Categorical variables were analyzed using the χ² test or Fisher’s exact test, as appropriate. Continuous variables were analyzed using Student’s t-test. A p-value less than 0.05 was considered statistically significant. A multiple logistic regression model was then developed using the variables that were determined to be significantly associated with severe RB. Distributions of variables were reported as mean±standard deviation (SD) (percentages) and median (interquartile range). Receiver operating characteristic (ROC) analysis was used to evaluate the appropriate cutoff points of the biomarkers and to assess the sensitivity and specificity of the predictors for severe RB. The test characteristics of these different cutoff values, including sensitivity, specificity, and area under the ROC curve (AUC), were determined. Statistical analyses were performed with IBM SPSS software (version 23.0; IBM, Armonk, NY, USA).

RESULT

Initial clinical and laboratory variables

During the study period (August 2011 to March 2018), we analyzed 1,023 patients (729 males and 294 females; age, 47.7±19.6, mean±SD) admitted with blunt trauma, who met the criteria. Of 63 patients with severe RB, 30 (47.6%) developed AKI, 16 (25.4%) needed renal replacement therapy, and nine (14.3%) died within 30 hospital days (Table 1). Patients with severe RB were more likely to be male and to have a significantly lower systolic blood pressure. They were also noted to have higher ISS, especially extremity AIS scores. There was no difference in the head & neck AIS scores (2 [0–3] vs. 2 [0–3], p=0.822) (Table 2).

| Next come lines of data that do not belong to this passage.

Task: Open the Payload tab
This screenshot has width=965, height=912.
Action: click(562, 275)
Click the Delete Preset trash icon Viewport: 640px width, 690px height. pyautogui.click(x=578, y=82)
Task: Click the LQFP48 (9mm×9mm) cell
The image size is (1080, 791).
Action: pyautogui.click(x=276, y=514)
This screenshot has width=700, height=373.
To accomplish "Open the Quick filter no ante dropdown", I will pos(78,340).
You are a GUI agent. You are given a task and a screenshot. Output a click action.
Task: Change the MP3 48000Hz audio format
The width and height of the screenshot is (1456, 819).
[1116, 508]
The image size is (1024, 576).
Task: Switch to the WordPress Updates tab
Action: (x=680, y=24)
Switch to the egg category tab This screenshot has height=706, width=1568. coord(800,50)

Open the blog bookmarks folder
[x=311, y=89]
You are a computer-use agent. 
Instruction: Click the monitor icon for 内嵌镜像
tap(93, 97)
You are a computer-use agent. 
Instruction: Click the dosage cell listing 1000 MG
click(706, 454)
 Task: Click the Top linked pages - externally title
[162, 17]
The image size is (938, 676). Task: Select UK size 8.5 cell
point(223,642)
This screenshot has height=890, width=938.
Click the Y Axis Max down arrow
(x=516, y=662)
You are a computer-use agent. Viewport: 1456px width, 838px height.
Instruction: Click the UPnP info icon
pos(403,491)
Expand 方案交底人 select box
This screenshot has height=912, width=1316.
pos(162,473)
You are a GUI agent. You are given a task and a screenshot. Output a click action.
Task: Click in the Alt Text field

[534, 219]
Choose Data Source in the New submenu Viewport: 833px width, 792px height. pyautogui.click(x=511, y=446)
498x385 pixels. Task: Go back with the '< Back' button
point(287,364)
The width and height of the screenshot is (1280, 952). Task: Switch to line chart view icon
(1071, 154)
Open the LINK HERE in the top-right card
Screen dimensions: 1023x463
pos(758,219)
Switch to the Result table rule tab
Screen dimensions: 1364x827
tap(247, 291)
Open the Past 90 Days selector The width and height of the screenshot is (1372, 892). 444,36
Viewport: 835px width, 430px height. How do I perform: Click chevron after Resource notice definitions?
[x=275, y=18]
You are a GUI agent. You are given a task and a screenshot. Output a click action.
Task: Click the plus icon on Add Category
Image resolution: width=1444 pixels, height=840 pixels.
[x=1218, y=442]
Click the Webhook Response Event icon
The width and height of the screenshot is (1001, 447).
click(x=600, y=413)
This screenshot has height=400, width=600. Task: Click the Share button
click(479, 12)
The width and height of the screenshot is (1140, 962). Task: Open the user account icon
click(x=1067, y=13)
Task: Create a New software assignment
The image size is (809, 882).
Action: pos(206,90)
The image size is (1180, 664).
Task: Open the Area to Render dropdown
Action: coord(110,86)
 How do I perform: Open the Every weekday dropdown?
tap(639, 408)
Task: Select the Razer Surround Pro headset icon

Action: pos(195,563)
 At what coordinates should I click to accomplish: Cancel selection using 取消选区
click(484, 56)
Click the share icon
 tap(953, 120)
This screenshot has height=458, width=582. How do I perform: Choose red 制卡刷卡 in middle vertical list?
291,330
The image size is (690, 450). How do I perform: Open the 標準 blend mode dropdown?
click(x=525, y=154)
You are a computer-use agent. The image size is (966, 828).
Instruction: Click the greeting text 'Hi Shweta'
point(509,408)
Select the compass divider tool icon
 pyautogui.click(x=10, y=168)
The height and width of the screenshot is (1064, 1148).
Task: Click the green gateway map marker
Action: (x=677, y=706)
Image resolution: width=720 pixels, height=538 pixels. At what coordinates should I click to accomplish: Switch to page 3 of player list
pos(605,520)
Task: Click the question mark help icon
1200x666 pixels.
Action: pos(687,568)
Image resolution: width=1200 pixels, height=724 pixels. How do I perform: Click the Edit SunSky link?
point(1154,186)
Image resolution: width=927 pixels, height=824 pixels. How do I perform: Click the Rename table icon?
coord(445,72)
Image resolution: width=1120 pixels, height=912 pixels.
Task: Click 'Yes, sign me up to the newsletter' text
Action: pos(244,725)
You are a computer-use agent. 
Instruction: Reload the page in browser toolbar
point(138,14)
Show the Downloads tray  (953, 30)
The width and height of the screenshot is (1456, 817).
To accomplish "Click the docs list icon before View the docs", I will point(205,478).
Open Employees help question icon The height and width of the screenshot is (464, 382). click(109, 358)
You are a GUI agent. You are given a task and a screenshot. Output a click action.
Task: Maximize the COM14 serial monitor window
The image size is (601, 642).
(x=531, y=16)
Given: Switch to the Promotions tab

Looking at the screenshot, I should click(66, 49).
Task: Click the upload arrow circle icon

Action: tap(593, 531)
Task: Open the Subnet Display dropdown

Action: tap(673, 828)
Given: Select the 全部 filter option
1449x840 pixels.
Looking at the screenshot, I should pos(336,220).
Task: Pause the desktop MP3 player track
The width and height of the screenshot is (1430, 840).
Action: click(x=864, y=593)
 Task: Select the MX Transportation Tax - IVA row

When comparing initial laboratory values between the groups (with or without severe RB), indicators of metabolic acidosis, including pH, lactate, BE, and bicarbonate showed significant differences. CK, creatinine, and most ions, including Mg²⁺, K⁺, and P⁻ were higher in the severe RB group, whereas Ca²⁺ and Hb were lower (Table 3).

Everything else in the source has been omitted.